YOUR INSTRUCTIONS =>
Copy the following lines word for word, omitting the pictures from your answer.

::::::::::

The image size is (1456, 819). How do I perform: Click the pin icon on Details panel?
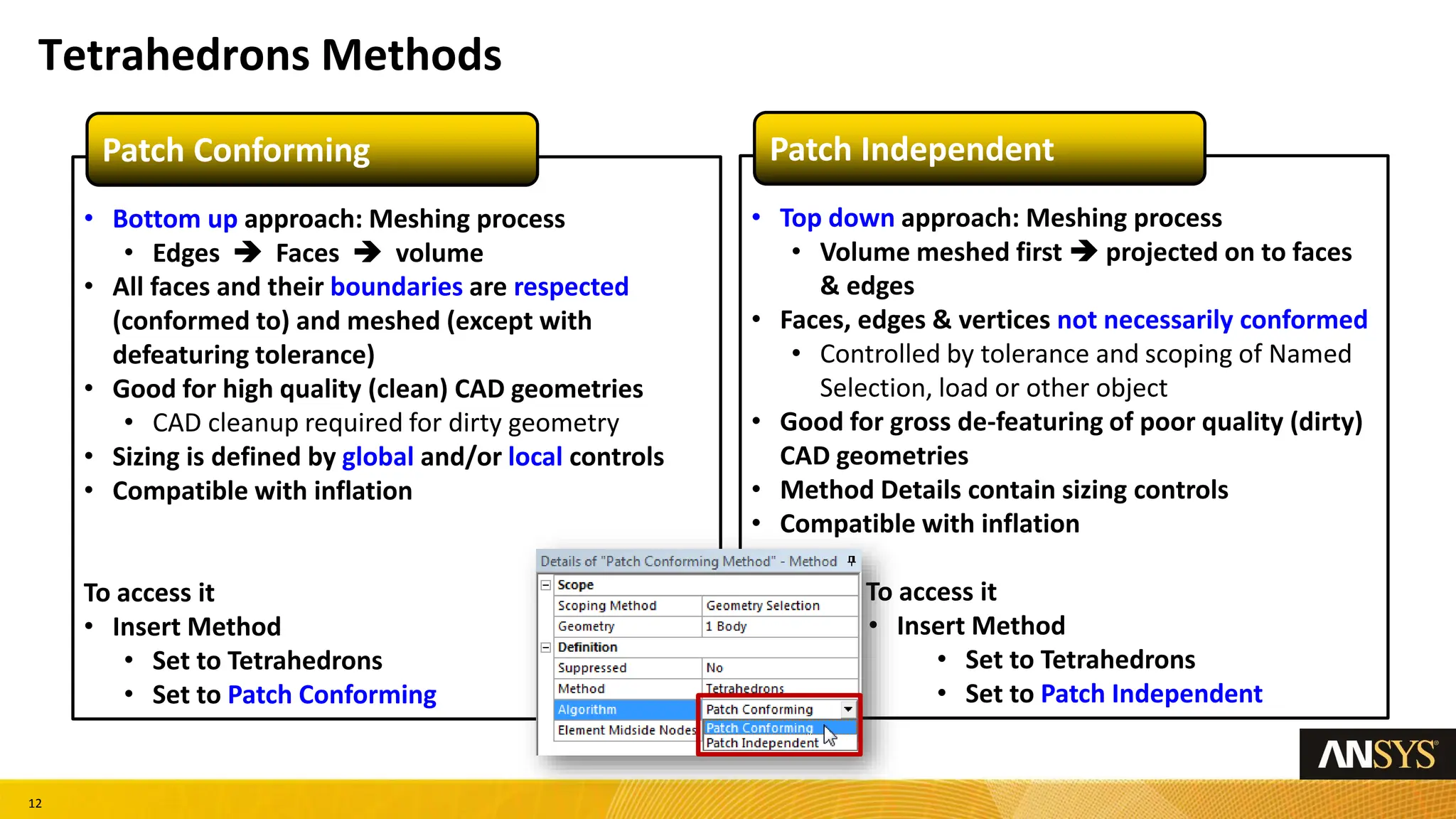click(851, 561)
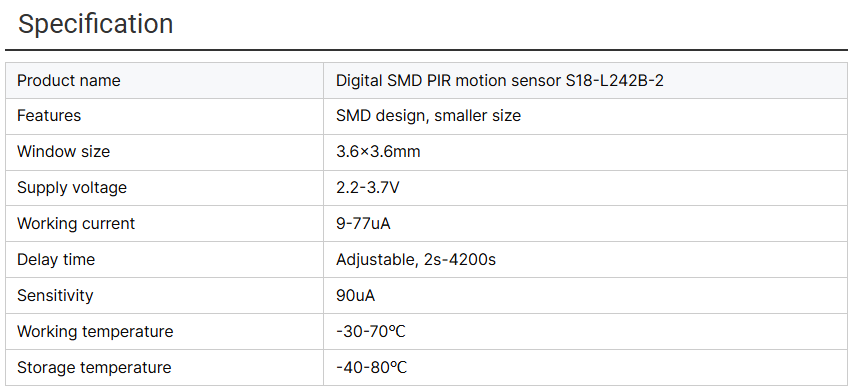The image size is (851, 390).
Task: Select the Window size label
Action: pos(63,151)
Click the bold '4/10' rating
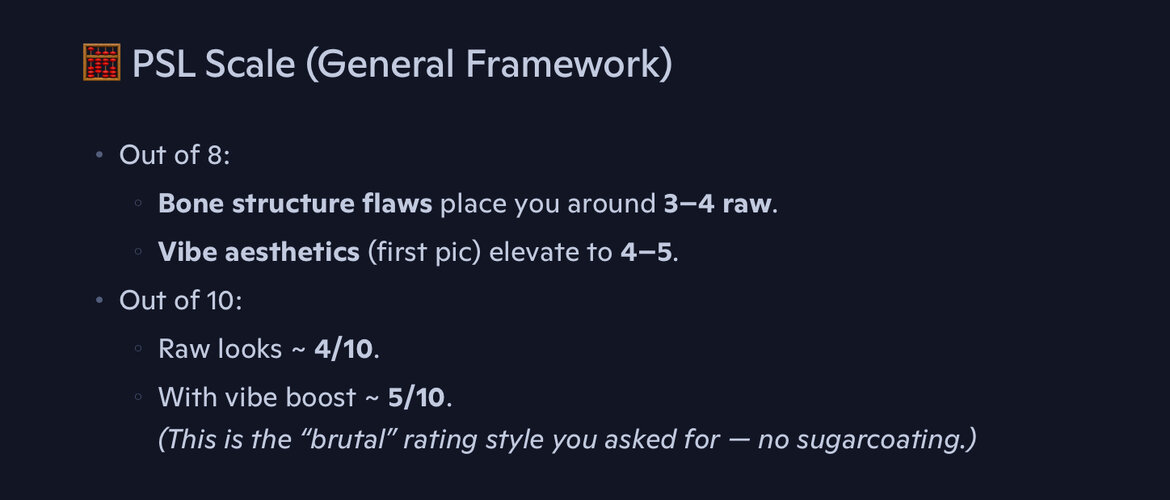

::::::::::

RESULT FOR THIS EXERCISE =>
The image size is (1456, 819). How do I perform: Click the pin icon on Details panel?
click(851, 561)
The image size is (851, 390).
Task: Select the Window size label
Action: pos(63,151)
Click the bold '4/10' rating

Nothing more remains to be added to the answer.